Collected data:
---
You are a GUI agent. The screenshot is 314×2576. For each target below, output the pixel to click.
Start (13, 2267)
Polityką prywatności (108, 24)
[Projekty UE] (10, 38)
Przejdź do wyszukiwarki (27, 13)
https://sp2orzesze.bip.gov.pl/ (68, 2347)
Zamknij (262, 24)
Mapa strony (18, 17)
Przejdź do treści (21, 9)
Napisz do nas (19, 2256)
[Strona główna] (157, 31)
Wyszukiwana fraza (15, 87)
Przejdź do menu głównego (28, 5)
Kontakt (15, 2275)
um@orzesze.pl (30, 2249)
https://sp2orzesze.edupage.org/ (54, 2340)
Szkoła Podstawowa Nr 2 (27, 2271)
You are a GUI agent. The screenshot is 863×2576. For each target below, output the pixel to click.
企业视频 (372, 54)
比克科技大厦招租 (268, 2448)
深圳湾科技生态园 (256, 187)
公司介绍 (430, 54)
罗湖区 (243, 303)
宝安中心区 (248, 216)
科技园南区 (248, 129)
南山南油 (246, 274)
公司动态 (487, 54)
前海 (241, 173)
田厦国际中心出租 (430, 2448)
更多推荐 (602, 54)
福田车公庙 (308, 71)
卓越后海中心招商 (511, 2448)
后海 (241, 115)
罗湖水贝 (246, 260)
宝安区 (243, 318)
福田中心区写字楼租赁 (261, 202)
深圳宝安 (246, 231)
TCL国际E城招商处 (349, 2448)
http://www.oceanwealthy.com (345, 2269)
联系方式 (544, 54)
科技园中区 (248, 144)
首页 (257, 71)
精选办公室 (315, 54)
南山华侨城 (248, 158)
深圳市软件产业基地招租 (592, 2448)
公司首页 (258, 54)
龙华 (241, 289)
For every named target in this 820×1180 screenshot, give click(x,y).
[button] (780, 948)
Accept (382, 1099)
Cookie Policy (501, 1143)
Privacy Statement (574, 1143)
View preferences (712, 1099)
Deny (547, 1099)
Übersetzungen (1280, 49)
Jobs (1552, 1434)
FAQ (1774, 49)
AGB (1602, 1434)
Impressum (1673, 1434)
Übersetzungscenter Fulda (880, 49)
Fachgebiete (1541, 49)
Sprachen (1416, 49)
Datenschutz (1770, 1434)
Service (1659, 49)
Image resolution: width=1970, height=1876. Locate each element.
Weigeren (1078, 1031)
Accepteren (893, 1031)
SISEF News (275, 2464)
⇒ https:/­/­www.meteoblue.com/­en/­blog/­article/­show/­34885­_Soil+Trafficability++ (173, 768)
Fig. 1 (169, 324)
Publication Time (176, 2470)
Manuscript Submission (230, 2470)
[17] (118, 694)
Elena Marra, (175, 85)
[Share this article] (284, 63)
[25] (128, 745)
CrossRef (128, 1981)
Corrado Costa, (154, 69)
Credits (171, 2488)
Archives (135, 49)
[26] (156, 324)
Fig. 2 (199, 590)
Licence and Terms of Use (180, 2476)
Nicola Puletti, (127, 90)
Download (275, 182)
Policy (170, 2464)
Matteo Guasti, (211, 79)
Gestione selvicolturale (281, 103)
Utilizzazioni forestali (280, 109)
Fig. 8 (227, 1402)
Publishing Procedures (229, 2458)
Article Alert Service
---
What you need to do: Only the lines from the one holding "Elena Marra, (175, 85)" through the end of the records should appear in the answer, each repeated exactly.

Answer for the task:
Elena Marra, (175, 85)
[Share this article] (284, 63)
[25] (128, 745)
CrossRef (128, 1981)
Corrado Costa, (154, 69)
Credits (171, 2488)
Archives (135, 49)
[26] (156, 324)
Fig. 2 (199, 590)
Licence and Terms of Use (180, 2476)
Nicola Puletti, (127, 90)
Download (275, 182)
Policy (170, 2464)
Matteo Guasti, (211, 79)
Gestione selvicolturale (281, 103)
Utilizzazioni forestali (280, 109)
Fig. 8 (227, 1402)
Publishing Procedures (229, 2458)
Article Alert Service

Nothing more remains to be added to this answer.